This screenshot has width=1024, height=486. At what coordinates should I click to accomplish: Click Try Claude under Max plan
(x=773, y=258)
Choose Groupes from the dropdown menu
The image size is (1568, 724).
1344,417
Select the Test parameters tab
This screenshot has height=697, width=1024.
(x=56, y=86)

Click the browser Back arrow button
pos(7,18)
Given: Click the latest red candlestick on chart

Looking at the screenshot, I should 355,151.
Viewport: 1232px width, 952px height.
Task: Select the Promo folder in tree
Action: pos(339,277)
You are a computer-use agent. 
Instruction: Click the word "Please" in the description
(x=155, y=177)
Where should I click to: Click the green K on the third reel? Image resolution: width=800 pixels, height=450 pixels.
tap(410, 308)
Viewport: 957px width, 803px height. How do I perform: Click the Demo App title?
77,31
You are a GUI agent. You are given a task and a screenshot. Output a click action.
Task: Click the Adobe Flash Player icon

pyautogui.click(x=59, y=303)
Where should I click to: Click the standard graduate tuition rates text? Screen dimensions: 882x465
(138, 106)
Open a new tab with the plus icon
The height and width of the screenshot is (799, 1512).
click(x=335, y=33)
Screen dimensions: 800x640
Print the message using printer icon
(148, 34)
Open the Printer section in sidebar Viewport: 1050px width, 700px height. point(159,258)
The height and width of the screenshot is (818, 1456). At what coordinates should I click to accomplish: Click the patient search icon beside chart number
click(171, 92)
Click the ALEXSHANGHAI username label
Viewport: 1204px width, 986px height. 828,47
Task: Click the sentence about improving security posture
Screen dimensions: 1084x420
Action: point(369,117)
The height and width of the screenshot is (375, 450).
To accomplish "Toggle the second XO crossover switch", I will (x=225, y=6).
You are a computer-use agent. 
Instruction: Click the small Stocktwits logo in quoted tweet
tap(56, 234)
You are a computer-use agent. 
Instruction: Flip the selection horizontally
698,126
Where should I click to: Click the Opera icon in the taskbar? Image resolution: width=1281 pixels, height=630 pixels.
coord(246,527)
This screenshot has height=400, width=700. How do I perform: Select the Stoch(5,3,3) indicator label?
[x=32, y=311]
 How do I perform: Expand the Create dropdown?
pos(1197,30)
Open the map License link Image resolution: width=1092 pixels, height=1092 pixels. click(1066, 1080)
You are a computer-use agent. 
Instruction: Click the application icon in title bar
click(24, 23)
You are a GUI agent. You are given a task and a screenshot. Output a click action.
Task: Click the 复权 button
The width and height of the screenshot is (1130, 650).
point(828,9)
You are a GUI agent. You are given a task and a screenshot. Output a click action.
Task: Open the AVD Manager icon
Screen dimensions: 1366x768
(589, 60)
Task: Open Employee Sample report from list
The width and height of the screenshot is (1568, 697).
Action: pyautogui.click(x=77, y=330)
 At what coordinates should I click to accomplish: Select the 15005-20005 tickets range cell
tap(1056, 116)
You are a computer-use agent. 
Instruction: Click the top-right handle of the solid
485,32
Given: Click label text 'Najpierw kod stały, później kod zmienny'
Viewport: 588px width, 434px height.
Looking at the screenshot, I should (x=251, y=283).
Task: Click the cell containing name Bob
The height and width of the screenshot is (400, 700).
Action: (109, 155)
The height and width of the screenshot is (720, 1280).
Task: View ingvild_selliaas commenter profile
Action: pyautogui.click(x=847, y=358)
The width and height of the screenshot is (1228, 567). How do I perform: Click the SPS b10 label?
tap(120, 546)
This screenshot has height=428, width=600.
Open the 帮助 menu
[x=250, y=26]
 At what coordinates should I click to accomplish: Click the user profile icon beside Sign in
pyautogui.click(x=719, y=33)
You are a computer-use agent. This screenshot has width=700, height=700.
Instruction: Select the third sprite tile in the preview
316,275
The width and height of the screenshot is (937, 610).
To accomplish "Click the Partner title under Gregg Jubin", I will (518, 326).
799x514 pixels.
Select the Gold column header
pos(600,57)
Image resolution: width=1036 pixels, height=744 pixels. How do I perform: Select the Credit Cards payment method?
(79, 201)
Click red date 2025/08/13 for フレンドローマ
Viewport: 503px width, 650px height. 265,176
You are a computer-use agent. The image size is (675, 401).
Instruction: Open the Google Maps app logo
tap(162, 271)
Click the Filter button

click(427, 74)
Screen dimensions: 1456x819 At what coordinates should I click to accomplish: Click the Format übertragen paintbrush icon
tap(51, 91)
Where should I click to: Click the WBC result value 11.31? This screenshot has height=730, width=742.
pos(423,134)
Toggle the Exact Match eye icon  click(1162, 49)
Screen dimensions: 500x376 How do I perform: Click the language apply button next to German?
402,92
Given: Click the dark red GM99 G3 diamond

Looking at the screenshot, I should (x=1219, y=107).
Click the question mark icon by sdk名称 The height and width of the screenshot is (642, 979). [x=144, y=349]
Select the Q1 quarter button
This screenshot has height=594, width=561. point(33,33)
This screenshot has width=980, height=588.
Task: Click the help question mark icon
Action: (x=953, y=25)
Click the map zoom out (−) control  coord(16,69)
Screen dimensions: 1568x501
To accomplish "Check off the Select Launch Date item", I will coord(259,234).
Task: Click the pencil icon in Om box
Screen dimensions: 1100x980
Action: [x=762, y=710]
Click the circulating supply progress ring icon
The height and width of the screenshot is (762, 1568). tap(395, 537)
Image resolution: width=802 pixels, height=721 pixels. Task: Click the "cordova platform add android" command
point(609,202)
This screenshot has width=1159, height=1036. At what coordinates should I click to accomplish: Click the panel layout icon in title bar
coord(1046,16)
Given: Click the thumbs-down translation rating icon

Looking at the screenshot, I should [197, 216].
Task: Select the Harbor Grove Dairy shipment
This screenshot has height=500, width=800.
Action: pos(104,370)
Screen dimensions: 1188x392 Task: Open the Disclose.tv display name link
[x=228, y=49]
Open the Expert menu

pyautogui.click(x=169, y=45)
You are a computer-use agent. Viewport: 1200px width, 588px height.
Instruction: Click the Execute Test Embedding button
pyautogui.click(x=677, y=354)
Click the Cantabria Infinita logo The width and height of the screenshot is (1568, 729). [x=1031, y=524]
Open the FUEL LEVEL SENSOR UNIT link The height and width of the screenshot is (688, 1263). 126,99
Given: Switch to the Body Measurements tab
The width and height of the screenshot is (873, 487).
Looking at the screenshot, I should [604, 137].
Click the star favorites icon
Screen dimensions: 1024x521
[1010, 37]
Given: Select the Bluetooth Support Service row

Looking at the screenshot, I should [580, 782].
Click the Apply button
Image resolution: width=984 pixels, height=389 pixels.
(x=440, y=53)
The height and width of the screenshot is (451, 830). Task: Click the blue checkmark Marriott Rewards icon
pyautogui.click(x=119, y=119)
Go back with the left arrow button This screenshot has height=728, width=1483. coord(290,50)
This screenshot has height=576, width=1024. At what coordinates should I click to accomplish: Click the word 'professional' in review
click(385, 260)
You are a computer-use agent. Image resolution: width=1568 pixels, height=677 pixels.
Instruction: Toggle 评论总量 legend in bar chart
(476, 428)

### TO DO
In the listing above, find the line holding "Print the message using printer icon" and the line holding "Open the Printer", then output those two lines and every line between them exactly.

### COMPLETED EXERCISE
Print the message using printer icon
(148, 34)
Open the Printer section in sidebar Viewport: 1050px width, 700px height. point(159,258)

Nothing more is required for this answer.